Friday, August 16, 2013

I'm sorry I don't understand

Diabetes has become epidemic. Worldwide and all over the nation, this disease is being talked about on a daily basis. Nevertheless, not many people know what it's really about. They know there are different types of diabetes and they know insulin and lows may be involved, but that's about it. Then how come, so many of these people are commenting on our lifestyle and diabetes treatment like we're not doing the best we can? I just don't get it? They strive to give good advice and they point out what you should and shouldn't eat. They love to share the horror stories of deceased family members (may they rest in peace) with diabetes and they look horrified when a tiny drop of blood comes out of your fingertip after you have poked it to test your glucose levels.

Last night, we had a wonderful BBQ with people I had never met, but who are friends of my husband. My husband must have told them I have T1 diabetes, for the host asked me if she could get me something special, like regular coke or water or whatever I needed. Regular coke??? Hmhmhm... exactly.. She was real nice and very concerned and she had honestly worried about whether I would be able to eat what she had in mind. So I went to see her in her kitchen and told her I could have whatever she had prepared for me. She listened very carefully and nodded and I noticed she didn't understand. Being seated around the table - what a fabulous scenery and I just had to compliment the host for having created such a fairy like garden - we were getting acquainted and since it was a warm summer night, I took of my jacket and without any warning, the first question popped out of the mouth of one of the guests: what's that little box on your upper arm? So I told the group I had T1 diabetes because my pancreas stopped making insulin. Therefore I needed to provide my body with insulin whenever it called for it: to cover food, to exercise, to be able to live and to cope with emotions. They were interested in this device called Dexcom G4 and they thought it was awesome that now I was worry free and ready to lead a totally normal life despite the diabetes! Well.. I told them diabetes is not that easy, notwithstanding that I have an insulin pump that makes my life easier, despite my Dexcom G4 that shows me the trends of what my blood sugar is doing. They complimented me for doing so well and then went back to the stories of the people in their surroundings that have been "blessed" with T1 as well. How awful their life was, for having swings in their blood glucose every day. For how they had to poke their fingers like 6 times a day! It hurt to hear them say those people didn't do the best they could, because they didn't seem to have their diabetes under control. When I asked them why they would think so, they answered: if it would be under control, they wouldn't have blood sugar rollercoasters and they wouldn't have highs and lows..

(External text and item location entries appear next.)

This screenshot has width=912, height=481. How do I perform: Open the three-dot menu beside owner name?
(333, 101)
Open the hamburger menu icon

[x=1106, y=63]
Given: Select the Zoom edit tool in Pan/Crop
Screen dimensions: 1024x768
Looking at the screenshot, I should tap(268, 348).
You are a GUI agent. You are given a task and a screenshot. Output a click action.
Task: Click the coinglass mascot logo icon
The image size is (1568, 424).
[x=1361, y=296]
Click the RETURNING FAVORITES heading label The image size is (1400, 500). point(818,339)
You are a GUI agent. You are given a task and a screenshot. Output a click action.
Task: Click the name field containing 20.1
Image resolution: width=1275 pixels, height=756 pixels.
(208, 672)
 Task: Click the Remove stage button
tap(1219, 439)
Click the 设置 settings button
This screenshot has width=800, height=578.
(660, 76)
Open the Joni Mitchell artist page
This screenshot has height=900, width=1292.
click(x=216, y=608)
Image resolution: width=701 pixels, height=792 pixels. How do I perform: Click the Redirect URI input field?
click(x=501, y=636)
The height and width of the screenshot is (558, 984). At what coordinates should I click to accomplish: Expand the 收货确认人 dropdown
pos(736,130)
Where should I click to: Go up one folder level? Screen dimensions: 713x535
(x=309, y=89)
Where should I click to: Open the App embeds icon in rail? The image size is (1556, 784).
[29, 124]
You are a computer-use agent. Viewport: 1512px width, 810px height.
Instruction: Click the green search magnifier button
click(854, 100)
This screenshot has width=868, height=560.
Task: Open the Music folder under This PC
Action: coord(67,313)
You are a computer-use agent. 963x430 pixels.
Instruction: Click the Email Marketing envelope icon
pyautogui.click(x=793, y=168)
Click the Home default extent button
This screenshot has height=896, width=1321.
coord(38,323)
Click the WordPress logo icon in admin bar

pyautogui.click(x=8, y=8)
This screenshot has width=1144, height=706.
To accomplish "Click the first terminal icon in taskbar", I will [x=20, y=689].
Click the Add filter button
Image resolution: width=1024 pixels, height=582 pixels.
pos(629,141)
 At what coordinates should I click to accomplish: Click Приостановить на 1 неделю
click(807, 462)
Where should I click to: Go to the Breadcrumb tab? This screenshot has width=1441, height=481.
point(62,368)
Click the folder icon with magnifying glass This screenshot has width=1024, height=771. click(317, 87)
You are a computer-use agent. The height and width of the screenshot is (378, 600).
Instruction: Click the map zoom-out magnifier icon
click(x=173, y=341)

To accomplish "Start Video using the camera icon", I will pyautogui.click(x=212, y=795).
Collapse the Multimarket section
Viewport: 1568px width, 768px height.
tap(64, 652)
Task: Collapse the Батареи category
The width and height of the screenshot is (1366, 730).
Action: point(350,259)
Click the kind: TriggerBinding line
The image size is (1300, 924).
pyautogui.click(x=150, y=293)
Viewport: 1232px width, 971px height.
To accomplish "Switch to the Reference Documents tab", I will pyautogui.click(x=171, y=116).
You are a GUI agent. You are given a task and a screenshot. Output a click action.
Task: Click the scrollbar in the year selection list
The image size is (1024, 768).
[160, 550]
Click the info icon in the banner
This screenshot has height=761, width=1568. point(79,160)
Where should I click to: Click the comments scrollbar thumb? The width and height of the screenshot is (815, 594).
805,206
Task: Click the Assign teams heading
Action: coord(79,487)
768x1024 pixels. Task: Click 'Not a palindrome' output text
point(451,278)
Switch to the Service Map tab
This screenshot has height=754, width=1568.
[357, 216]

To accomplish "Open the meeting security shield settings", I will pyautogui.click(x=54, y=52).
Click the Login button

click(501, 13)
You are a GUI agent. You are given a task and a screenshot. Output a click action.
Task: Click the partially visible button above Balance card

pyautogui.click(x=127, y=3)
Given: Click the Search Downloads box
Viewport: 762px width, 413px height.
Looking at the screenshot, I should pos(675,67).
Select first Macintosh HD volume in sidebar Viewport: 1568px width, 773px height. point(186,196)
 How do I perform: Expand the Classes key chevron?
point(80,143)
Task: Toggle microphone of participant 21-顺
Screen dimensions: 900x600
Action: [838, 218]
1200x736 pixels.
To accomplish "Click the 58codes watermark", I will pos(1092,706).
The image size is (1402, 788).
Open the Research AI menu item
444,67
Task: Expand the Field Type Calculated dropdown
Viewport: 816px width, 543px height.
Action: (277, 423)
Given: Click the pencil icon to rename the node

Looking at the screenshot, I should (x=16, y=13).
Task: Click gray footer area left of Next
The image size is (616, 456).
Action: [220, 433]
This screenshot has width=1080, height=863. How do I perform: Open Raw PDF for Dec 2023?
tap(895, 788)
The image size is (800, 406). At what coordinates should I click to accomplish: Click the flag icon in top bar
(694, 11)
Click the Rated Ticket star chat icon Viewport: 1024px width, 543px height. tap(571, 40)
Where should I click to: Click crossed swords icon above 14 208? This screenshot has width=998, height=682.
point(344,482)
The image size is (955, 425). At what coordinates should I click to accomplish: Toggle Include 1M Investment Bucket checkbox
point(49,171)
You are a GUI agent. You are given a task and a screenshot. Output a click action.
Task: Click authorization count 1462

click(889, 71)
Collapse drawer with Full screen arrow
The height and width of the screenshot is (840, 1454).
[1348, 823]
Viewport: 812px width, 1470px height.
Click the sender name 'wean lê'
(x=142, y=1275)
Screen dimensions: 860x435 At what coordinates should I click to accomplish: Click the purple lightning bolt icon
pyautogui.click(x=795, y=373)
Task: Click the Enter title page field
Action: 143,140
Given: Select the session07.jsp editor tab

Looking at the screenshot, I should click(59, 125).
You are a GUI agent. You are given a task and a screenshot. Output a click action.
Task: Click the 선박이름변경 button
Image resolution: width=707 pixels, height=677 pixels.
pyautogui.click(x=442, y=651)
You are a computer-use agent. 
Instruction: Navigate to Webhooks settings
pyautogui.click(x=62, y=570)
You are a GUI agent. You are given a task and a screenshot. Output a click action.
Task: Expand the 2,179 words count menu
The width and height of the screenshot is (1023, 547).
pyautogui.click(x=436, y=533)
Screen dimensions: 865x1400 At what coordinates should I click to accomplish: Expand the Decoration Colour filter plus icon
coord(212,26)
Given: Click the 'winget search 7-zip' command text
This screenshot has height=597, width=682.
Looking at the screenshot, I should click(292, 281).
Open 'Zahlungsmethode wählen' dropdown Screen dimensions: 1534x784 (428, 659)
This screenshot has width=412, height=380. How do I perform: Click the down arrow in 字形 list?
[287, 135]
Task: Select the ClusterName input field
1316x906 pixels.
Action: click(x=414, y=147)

Why is it so hard to understand? I started the night with a low and I ended up high. Am I a "diabadass" now? Am I not doing the best I can? Will my toes turn black and will my kidneys fail on me? I wasn't ready for a pity show and it was pretty confrontational to hear others discuss and judge people with diabetes. I felt like I had to defend them and it threw some sort of shadow over the party for me. I don't think anyone noticed, but for the first time in a very long time, my diabetes feelings had been hurt. I know I can't blame them for not knowing. It's just painful, that's all.

3 comments:

Kevin Keyken said...

Sad to hear this story Cathy. But I fear this is how most people think about diabetes treatment...

Gabrielle Wentling said...

This is so very true. I play on a soccer team where there was also a girl with T1D that graduated two years ago. Those that knew her and about her diabetes constantly compare me to her. One of my teammates once told me that the other girl had "diabetes really bad. You must not have it that bad." And it's just because of the different ways that we deal with this disease.

Cathy Van de Moortele said...

Keep on playing soccer Gabrielle. People can be real ignorant. Just as long as we remember there are people out there who know what we're going through.